**What you have to do**
Filter the lines below, keeping each one that contains the string "pixels".
#### Supplied data ####
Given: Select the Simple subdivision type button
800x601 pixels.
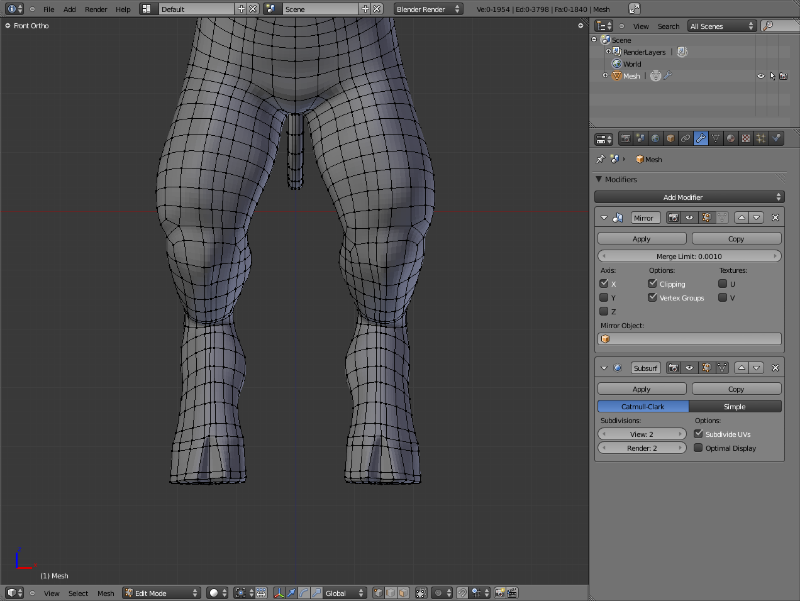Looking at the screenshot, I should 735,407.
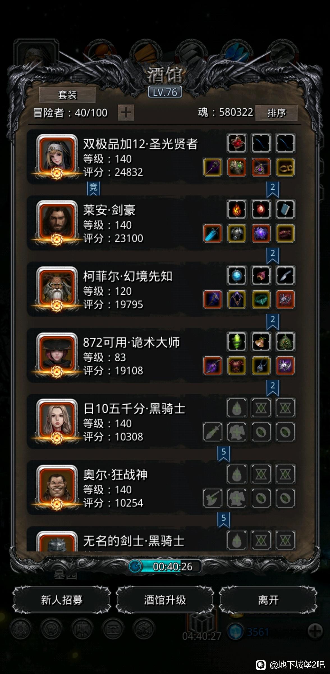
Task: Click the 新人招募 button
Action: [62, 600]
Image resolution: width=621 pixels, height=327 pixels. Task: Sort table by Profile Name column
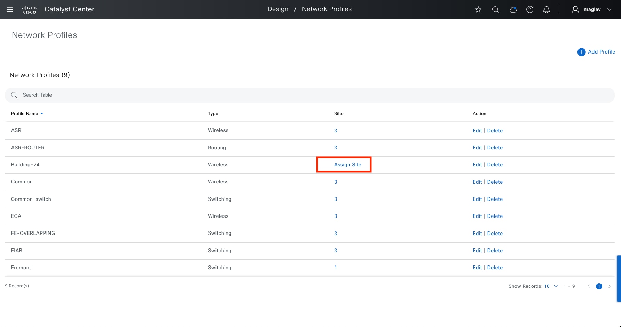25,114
####
#### Supplied data ####
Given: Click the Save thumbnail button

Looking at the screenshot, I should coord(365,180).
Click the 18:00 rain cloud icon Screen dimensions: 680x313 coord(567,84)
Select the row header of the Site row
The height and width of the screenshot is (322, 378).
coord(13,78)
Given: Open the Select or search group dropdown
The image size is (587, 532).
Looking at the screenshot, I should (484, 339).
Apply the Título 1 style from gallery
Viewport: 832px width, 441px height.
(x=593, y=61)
####
#### Supplied data ####
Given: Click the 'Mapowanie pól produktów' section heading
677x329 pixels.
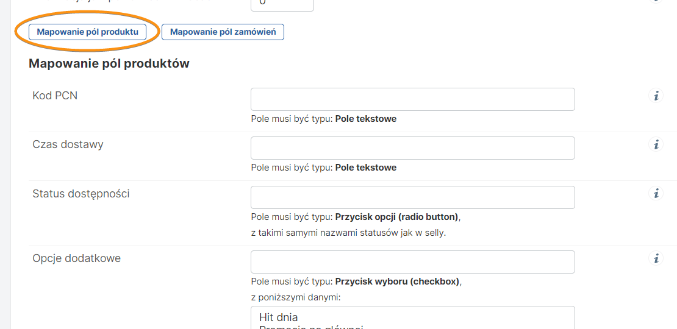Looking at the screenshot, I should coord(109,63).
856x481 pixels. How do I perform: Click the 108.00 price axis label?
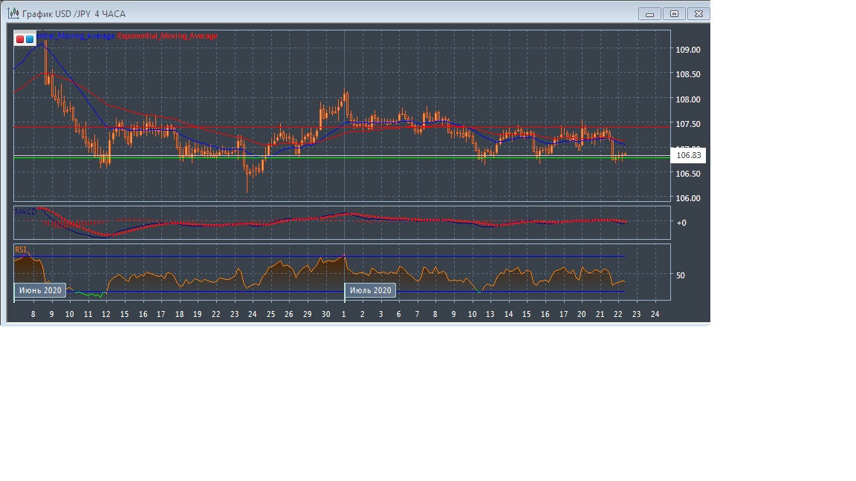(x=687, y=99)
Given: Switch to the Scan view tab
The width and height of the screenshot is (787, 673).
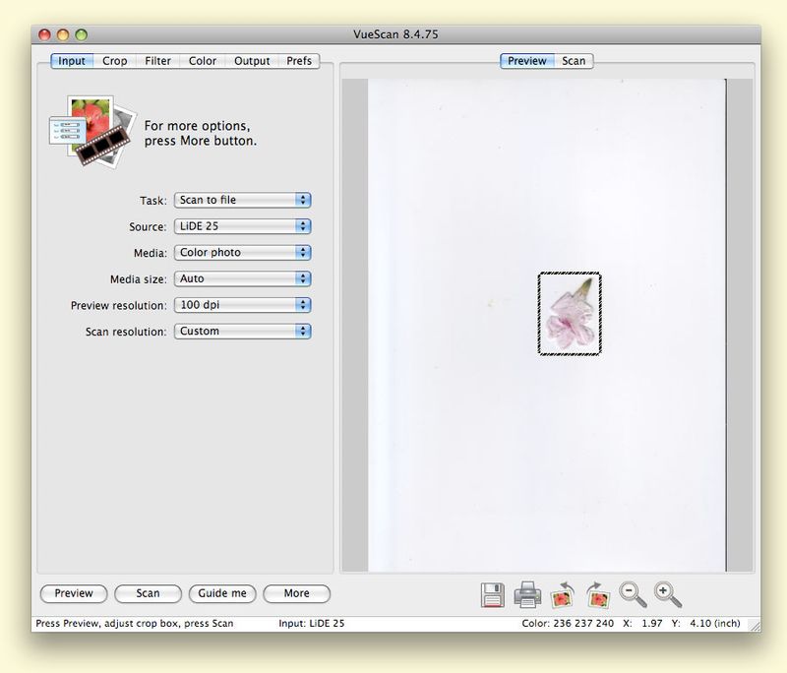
####
**Task response**
800x601 pixels.
Image resolution: width=621 pixels, height=327 pixels. Task: Sort table by Profile Name column
677x329 pixels.
856x481 pixels. How do I perform: Click the 108.00 price axis label?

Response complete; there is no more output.